### Records for processing ###

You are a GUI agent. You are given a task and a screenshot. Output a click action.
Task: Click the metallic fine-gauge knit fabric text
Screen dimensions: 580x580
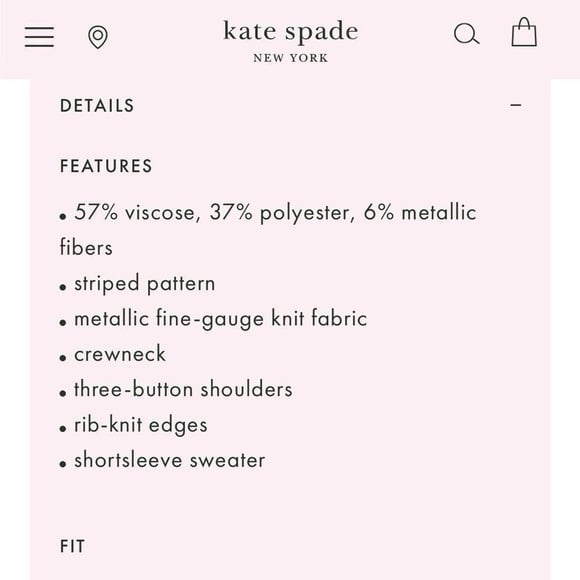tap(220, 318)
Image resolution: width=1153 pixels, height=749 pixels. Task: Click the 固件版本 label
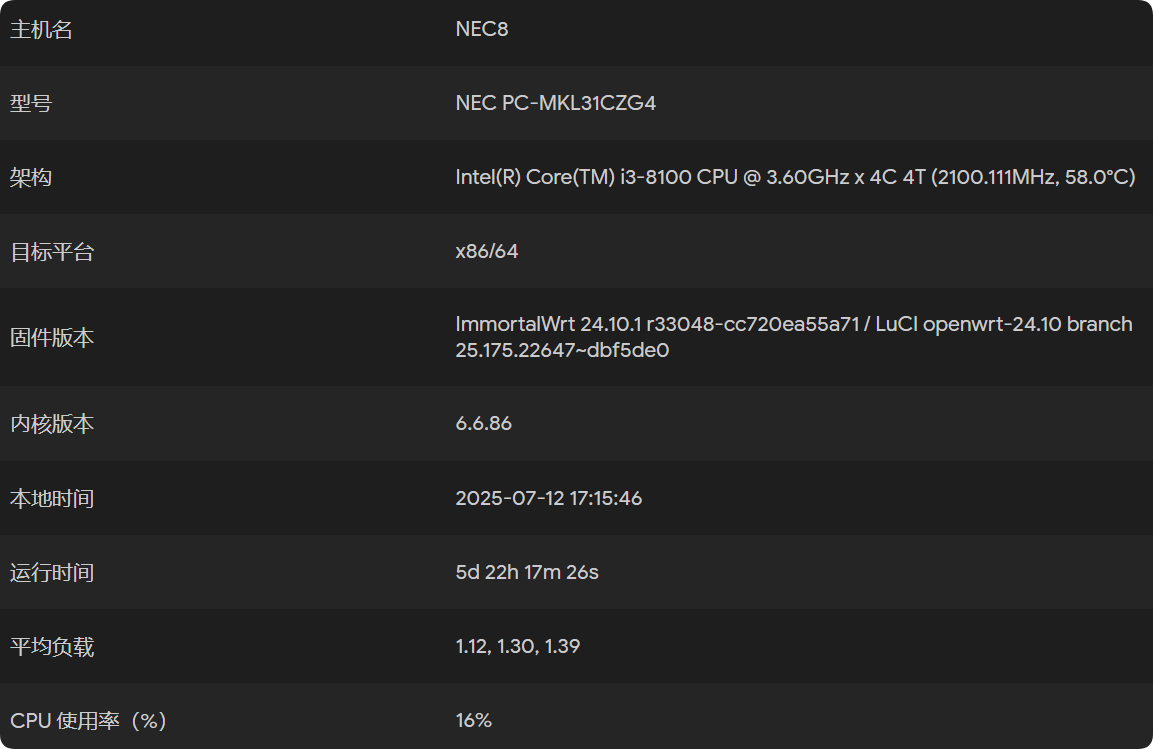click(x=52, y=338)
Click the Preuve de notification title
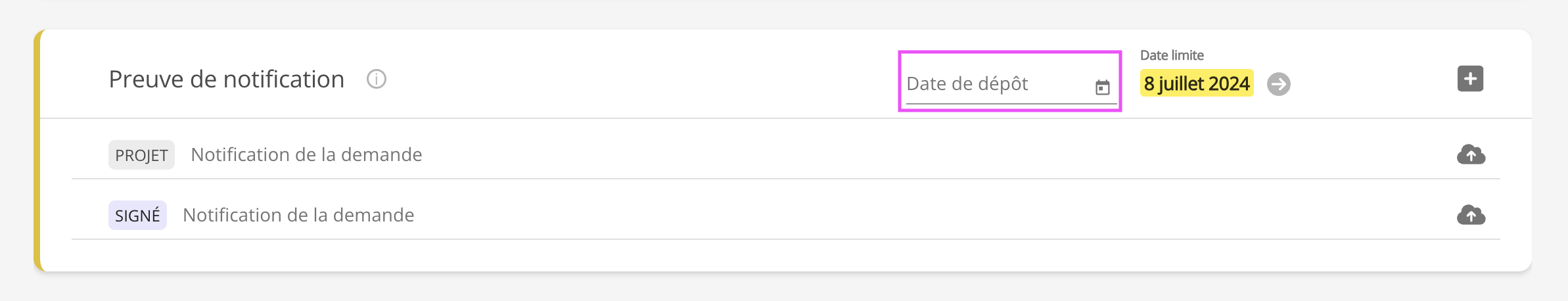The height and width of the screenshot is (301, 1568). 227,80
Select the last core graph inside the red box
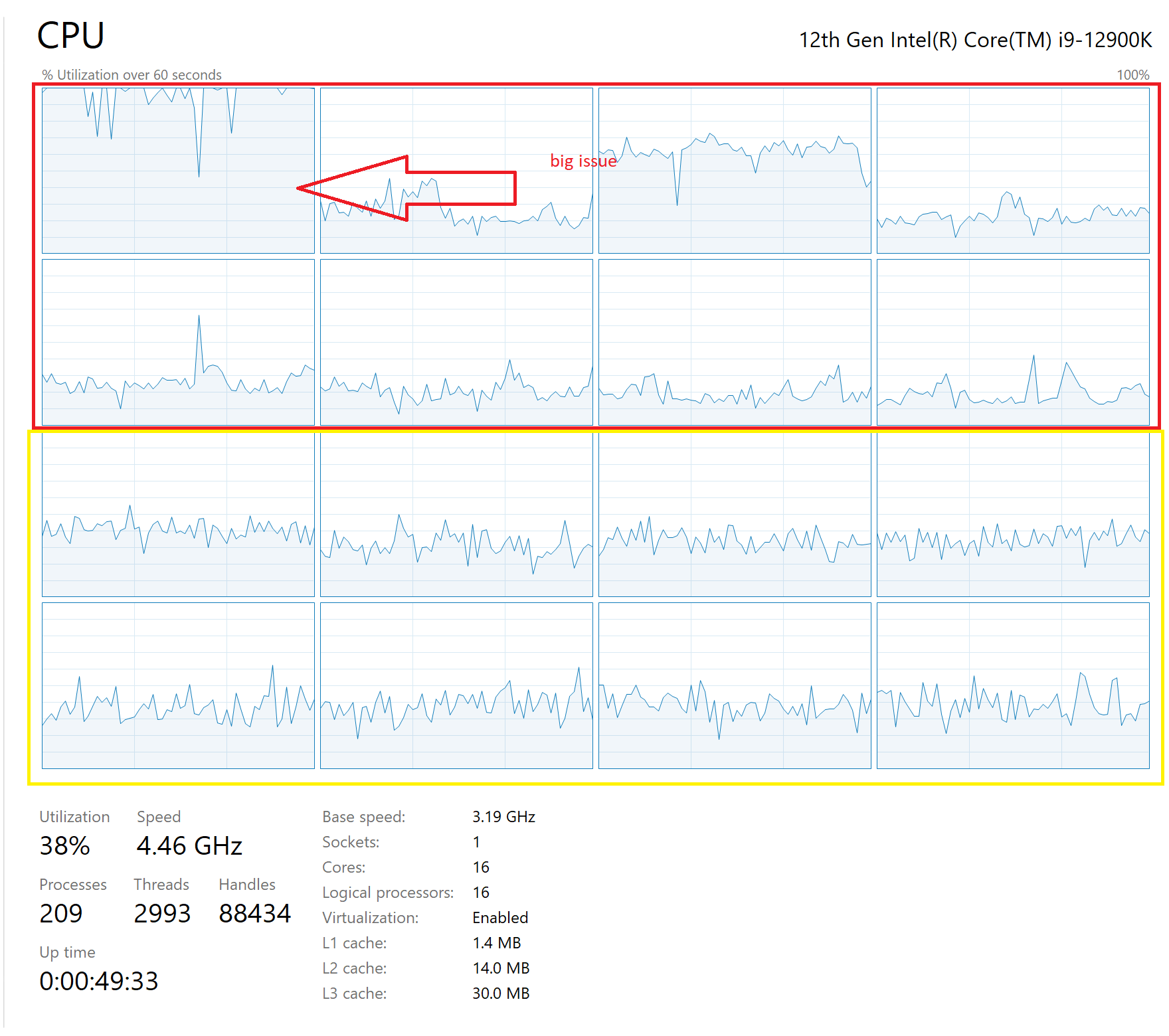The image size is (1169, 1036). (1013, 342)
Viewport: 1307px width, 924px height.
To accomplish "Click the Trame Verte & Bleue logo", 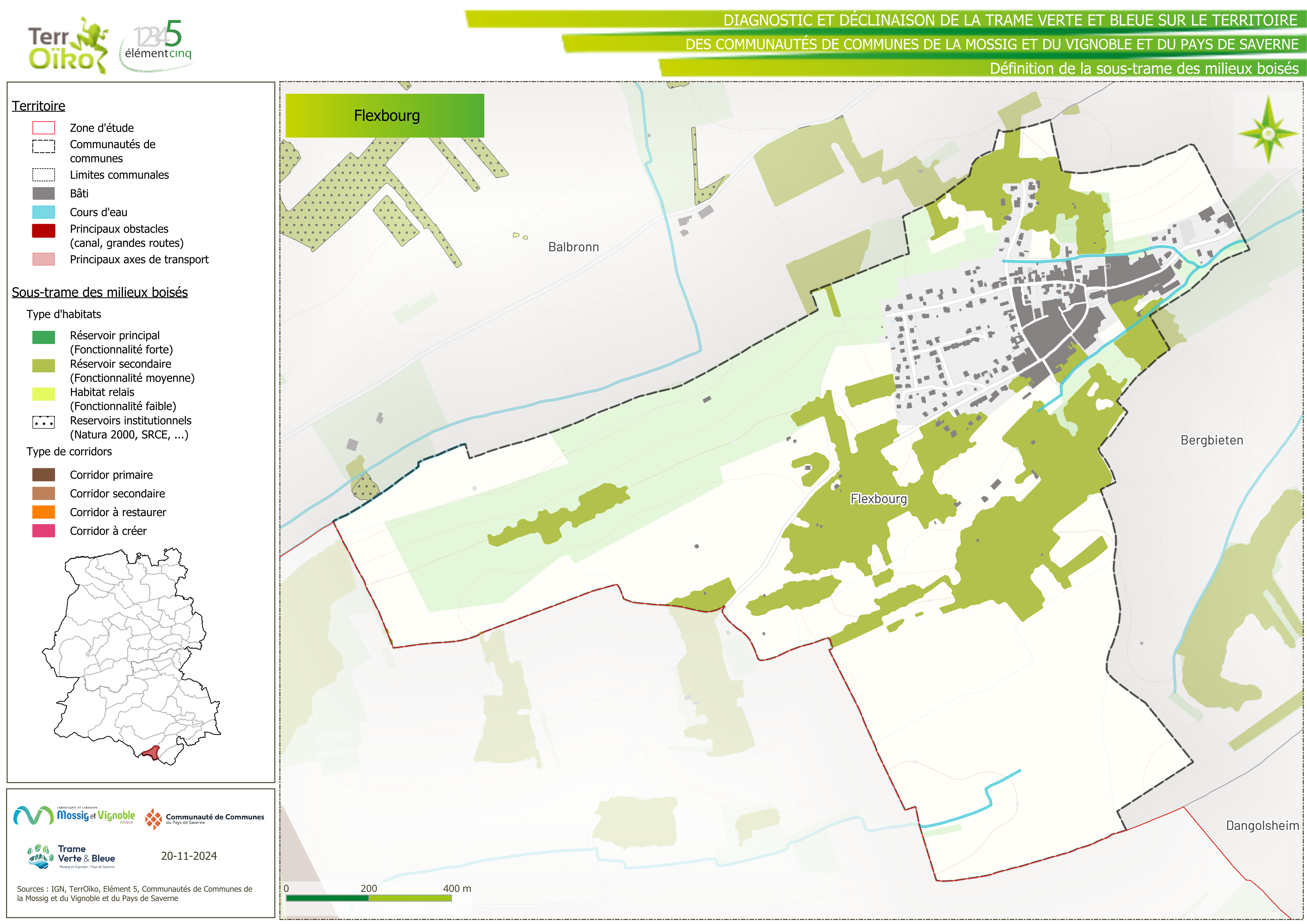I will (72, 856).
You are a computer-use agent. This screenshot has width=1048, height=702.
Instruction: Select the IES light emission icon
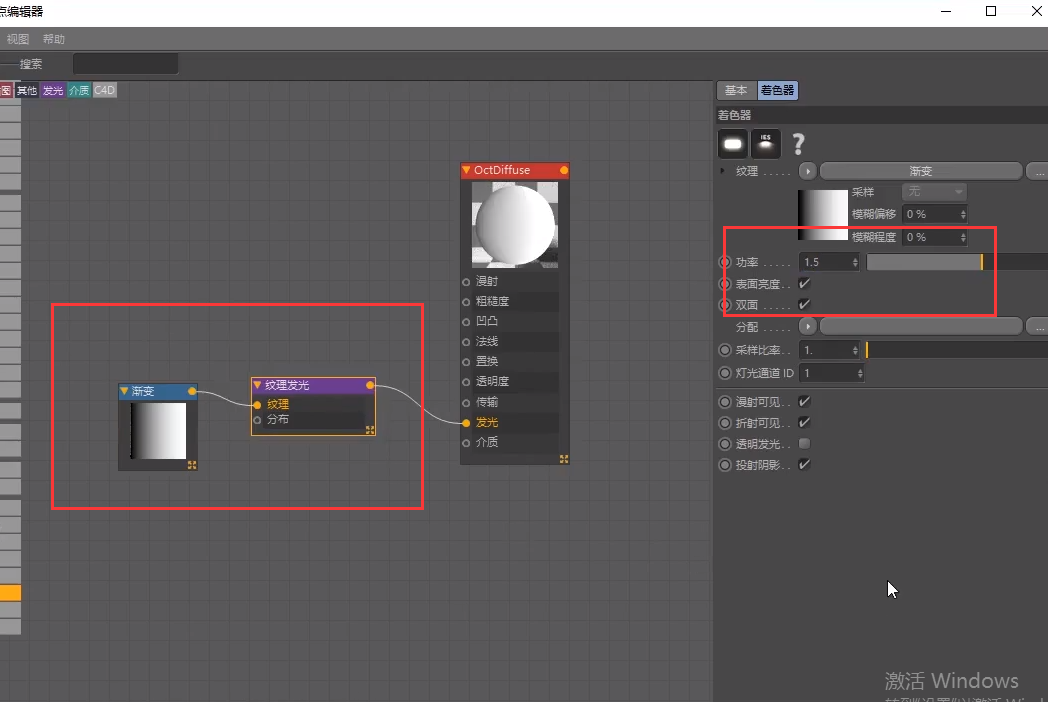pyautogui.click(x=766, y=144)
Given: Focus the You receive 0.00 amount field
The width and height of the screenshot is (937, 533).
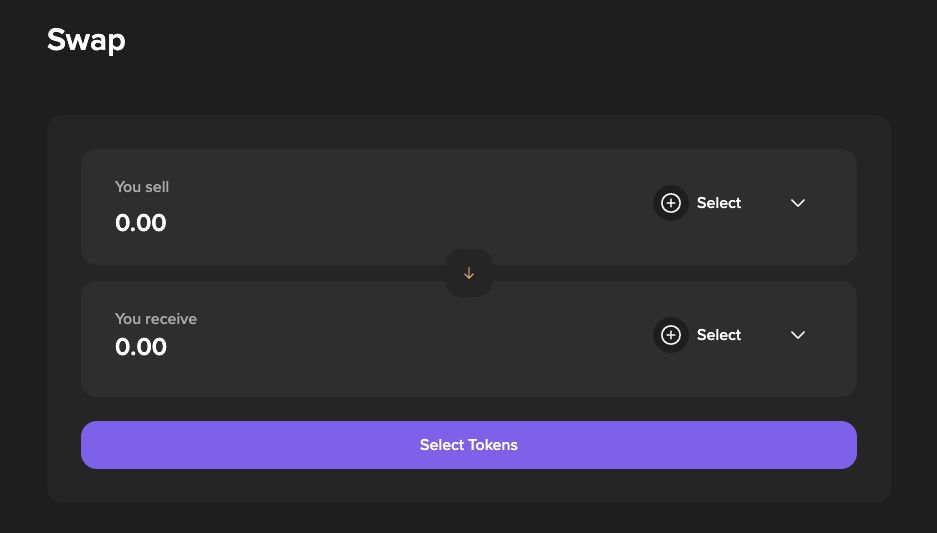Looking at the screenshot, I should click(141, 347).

###

» **What the exercise asks**: Could you rewrite the rows starting at the line containing "Image resolution: width=1153" and ending at the line containing "The height and", with "label" swapped for "caption" and everything else left the same? Leave the pictures out of your answer.

» **Exercise output**:
Image resolution: width=1153 pixels, height=749 pixels. Task: Click the 固件版本 caption
click(x=52, y=338)
Click the Preuve de notification title
The height and width of the screenshot is (301, 1568). 227,80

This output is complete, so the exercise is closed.